A platform that facilitates collaboration and automation
We introduced Kubernetes as the industry standard platform to develop and deliver applications in containers. However, the biggest challenge of Kubernetes is bringing it to production within your company. And although Kubernetes enables monitoring, scaling and easy application management, it doesn’t cover the entire load that is needed for digital transformation. Because, as mentioned before, for digital transformation you need a tool that encourages collaborations and the DevOps workflow as well.
By now, more and more tools emerge that enable both automation and collaboration. However, one of the leading platforms on the market is OpenShift by Red Hat. OpenShift is a Platform-as-a-Service solution that supports the entire application life-cycle. From developing to testing, deploying and management. It is built on containers that are orchestrated by Kubernetes, but it offers a lot more.

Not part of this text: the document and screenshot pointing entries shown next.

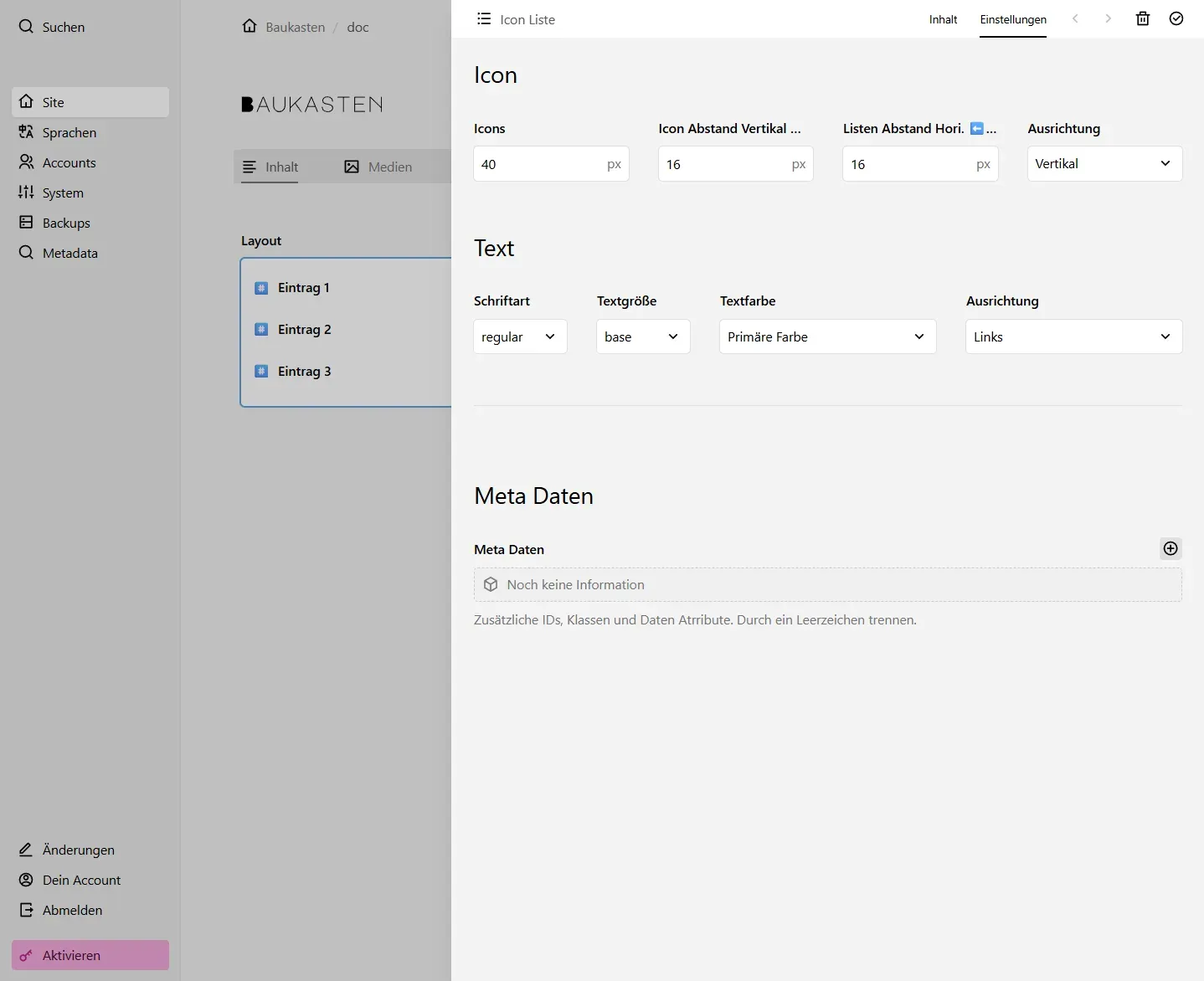Open Abmelden to log out

71,910
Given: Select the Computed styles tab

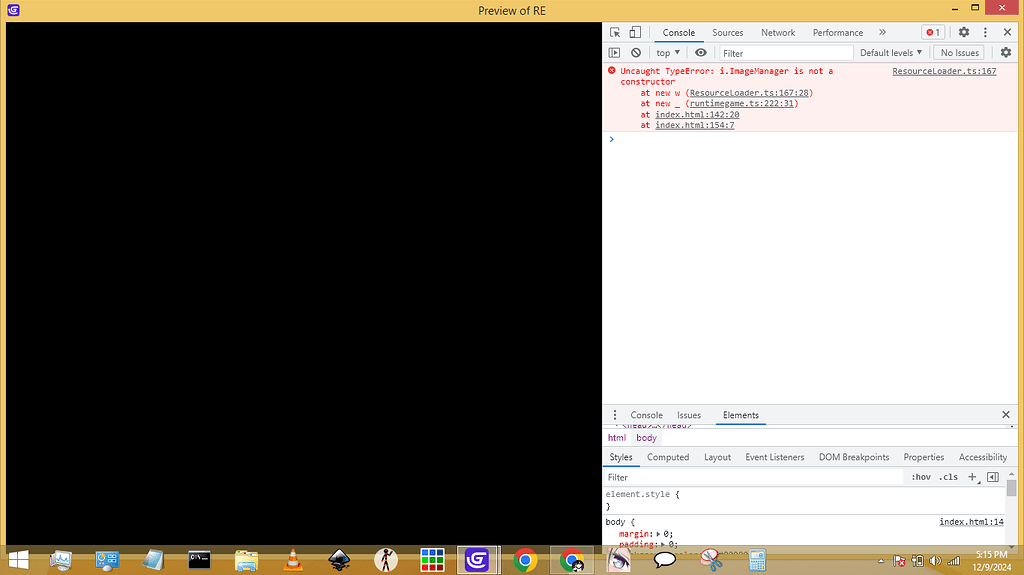Looking at the screenshot, I should tap(668, 457).

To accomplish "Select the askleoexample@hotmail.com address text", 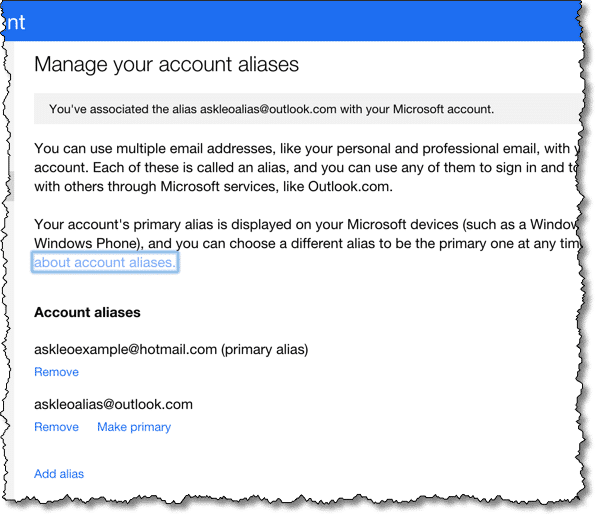I will (x=125, y=349).
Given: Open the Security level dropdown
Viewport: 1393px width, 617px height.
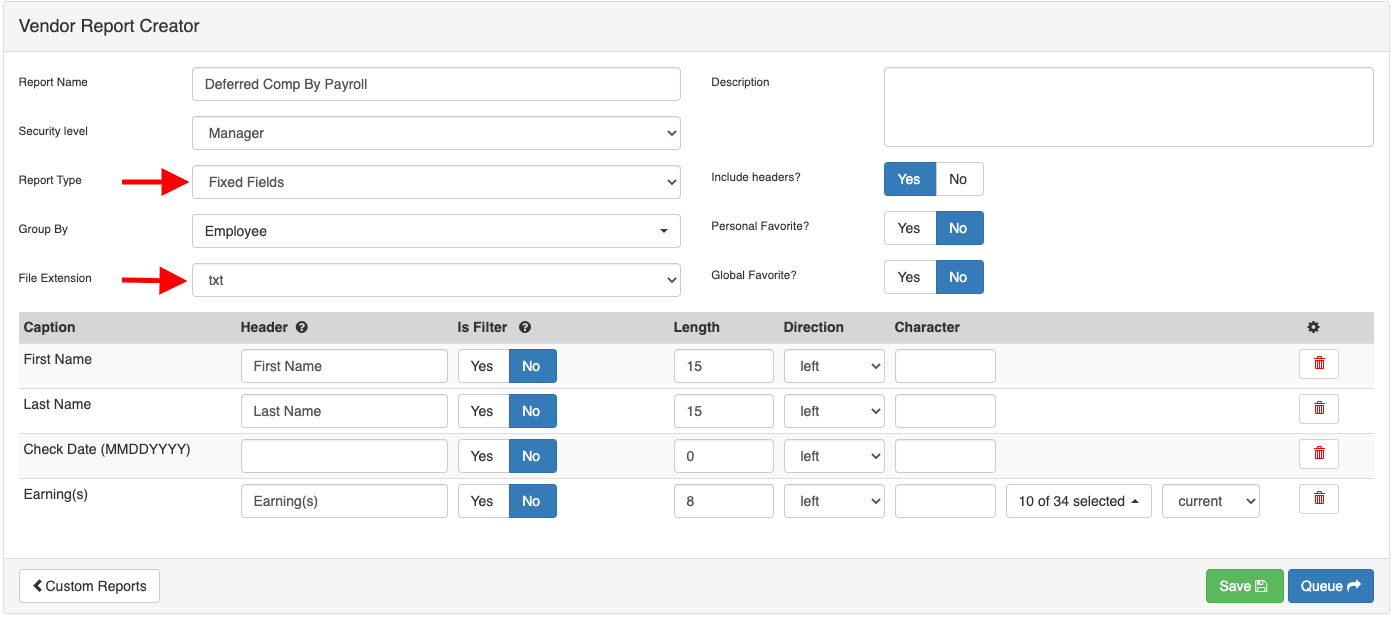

OpenShift is known as a solid and flexible platform that supports important innovations to enable digital transformation (like migrating to the hybrid cloud, containerization and adopting microservices). Continuous application management needs less time and developers only have to focus on delivering applications and features. But wait, this sounds a lot like Kubernetes, so what are the differences?
- Kubernetes is available on more cloud providers than OpenShift, but in a vendor-specific way. OpenShift is vendor neutral. However, the out of the box toolstack is chosen by Red Hat;
- OpenShift is a supported product whereas Kubernetes is an Open Source project. As a OpenShift customer, you have to renew subscriptions and pay when your cluster grows. With Kubernetes this depends on the service provider (if you have one);
- OpenShifts’ approach to security is more advanced than Kubernetes’. You can’t run containers as root in OpenShift and OpenShift features Role Based Access Control;
- The web interface of OpenShift is more user-friendly. You can manage many day-to-day tasks from within the OpenShift dashboard. Kubernetes and OpenShift both feature a command-line interface, which is targeted at more experienced users;
- OpenShift has more deployment options using DeploymentConfig in addition to Kubernetes’ classic Deployment. OpenShift also offers ImageStreams: ImageStreams makes it easier to change a tag of an image without having to download, change and push it all over again. If you make a change in the image using ImageStreams, the change automatically pushes a new version Build;
- OpenShift is integrated with Jenkins CI/CD pipelines. Use it to build container images, perform continuous integration tasks and deploy them on containers in multiple environments. OpenShift also supports source-to-image to create a custom image that automatically updates when changes are made.